• **Exercise**:
Word for word, please restate each record and pass over the pictures.
━━ Records provided ━━
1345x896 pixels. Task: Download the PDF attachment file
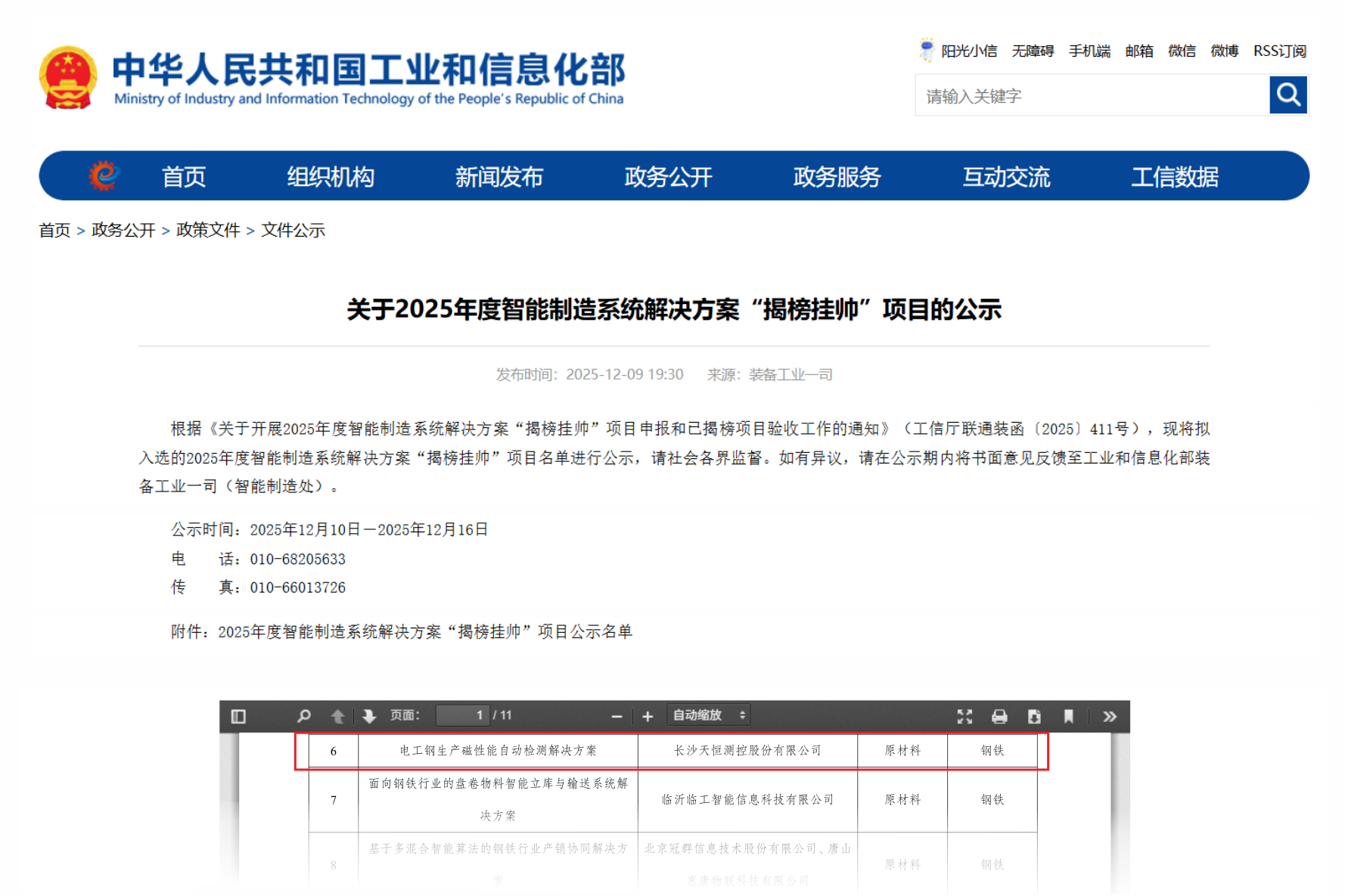click(x=1033, y=715)
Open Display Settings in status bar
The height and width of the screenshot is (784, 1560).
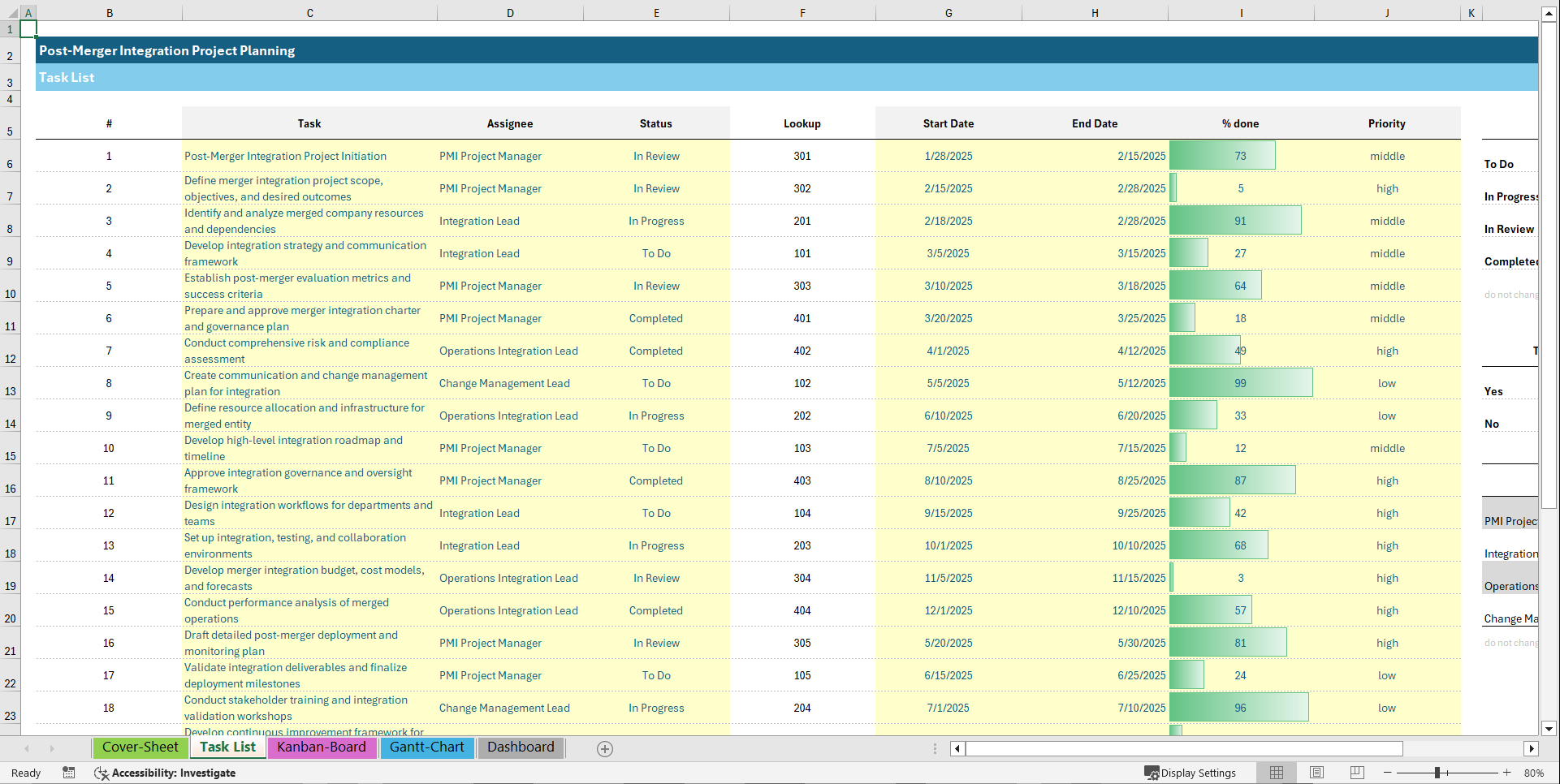point(1191,773)
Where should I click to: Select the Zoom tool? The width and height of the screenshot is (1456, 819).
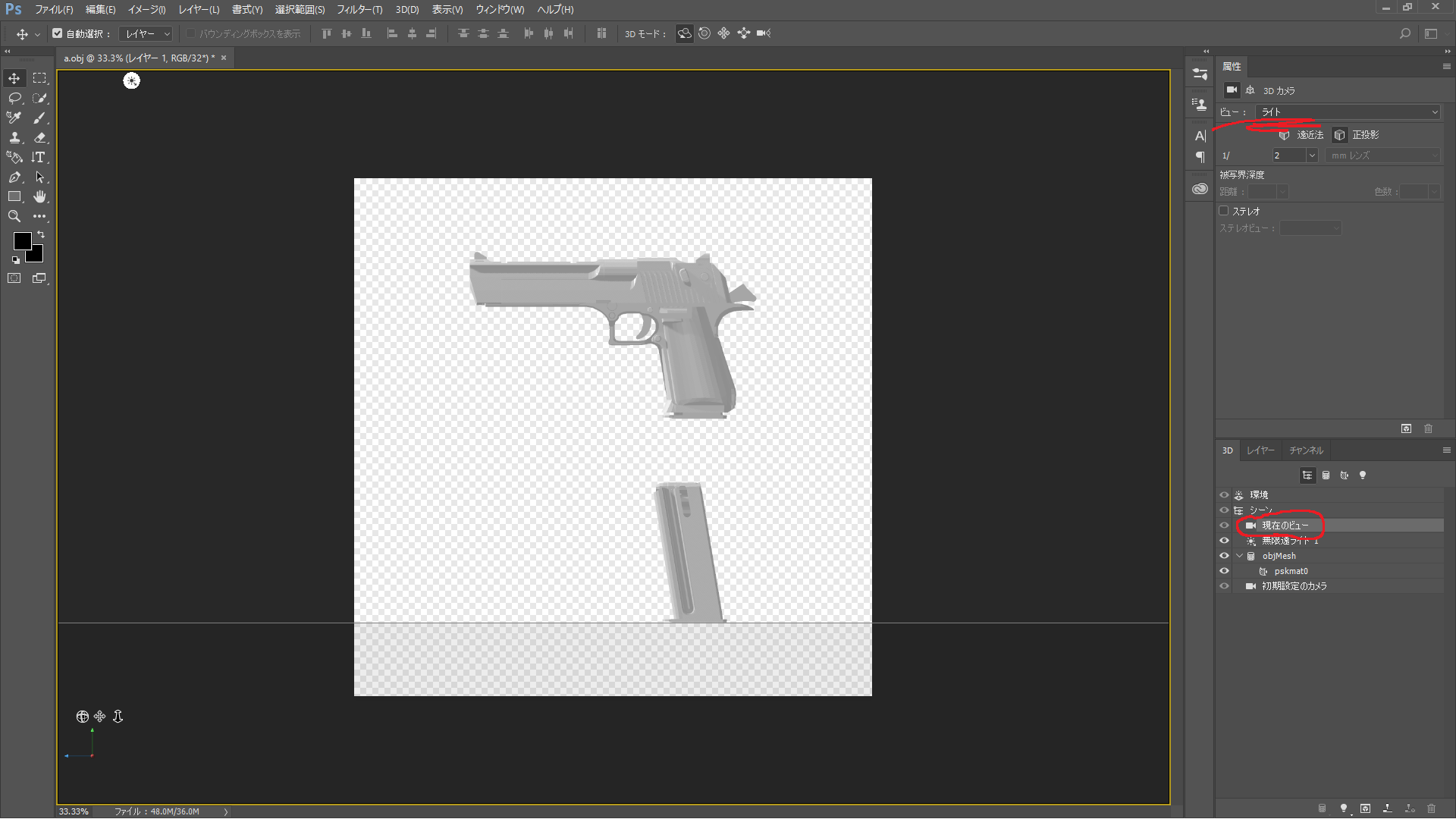pos(14,216)
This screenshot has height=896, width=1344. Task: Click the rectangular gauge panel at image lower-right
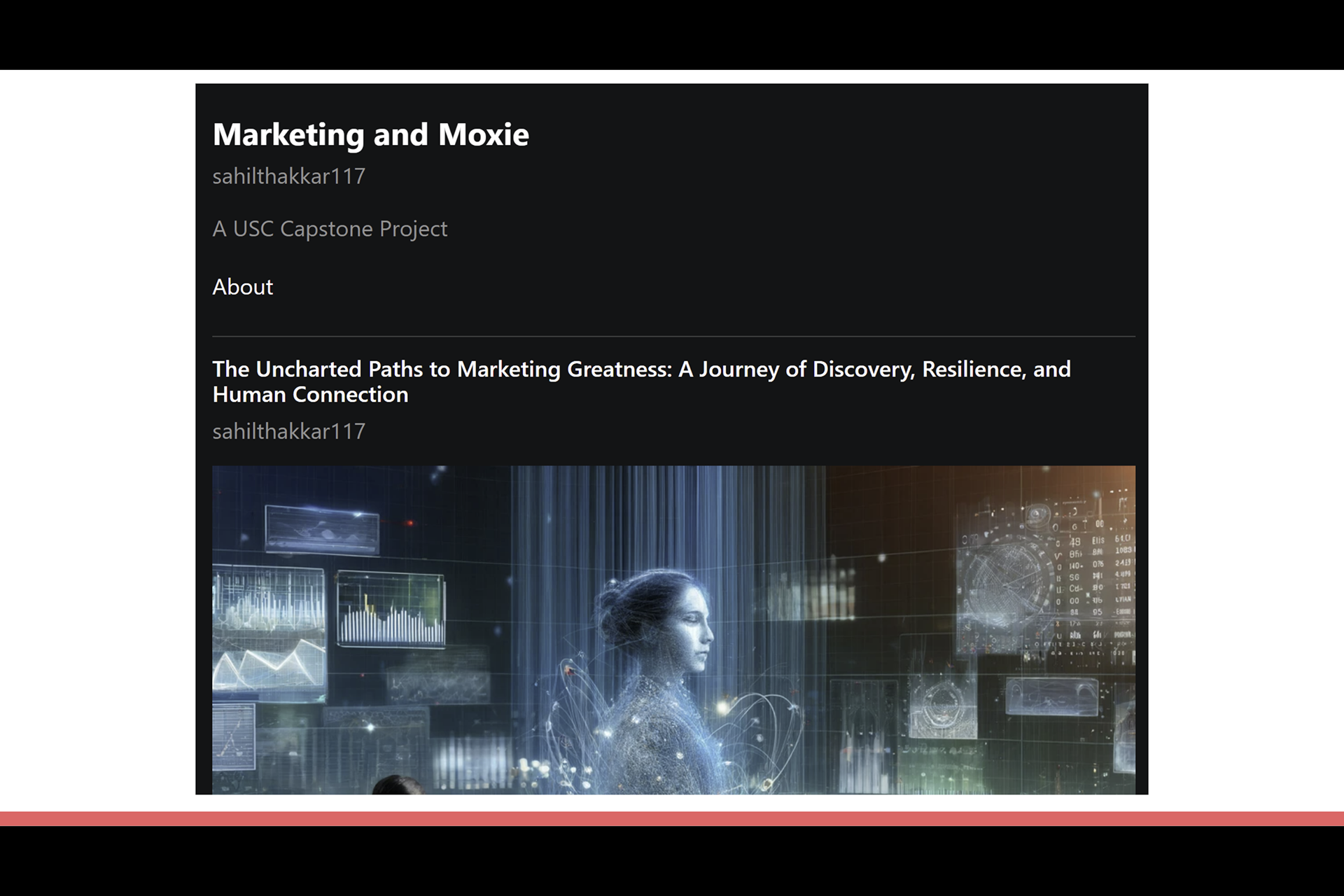pyautogui.click(x=1051, y=696)
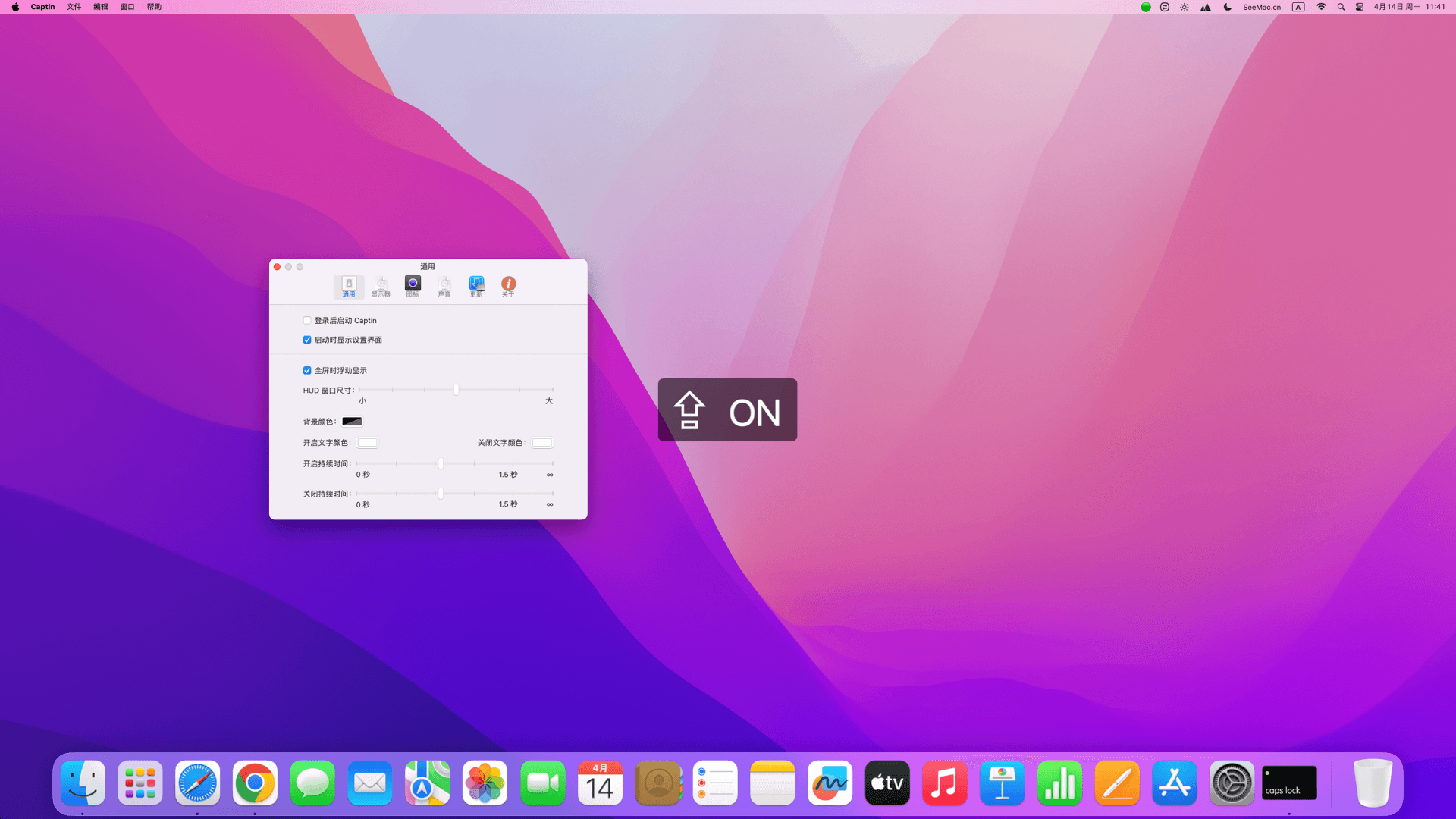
━━━
• **Reply**:
1345x896 pixels. Task: Download the PDF attachment file
click(x=1033, y=715)
Open Display Settings in status bar
The height and width of the screenshot is (784, 1560).
point(1191,773)
Where should I click to: Select the Zoom tool? The width and height of the screenshot is (1456, 819).
pos(14,216)
This screenshot has height=896, width=1344. Task: Click the rectangular gauge panel at image lower-right
pyautogui.click(x=1051, y=696)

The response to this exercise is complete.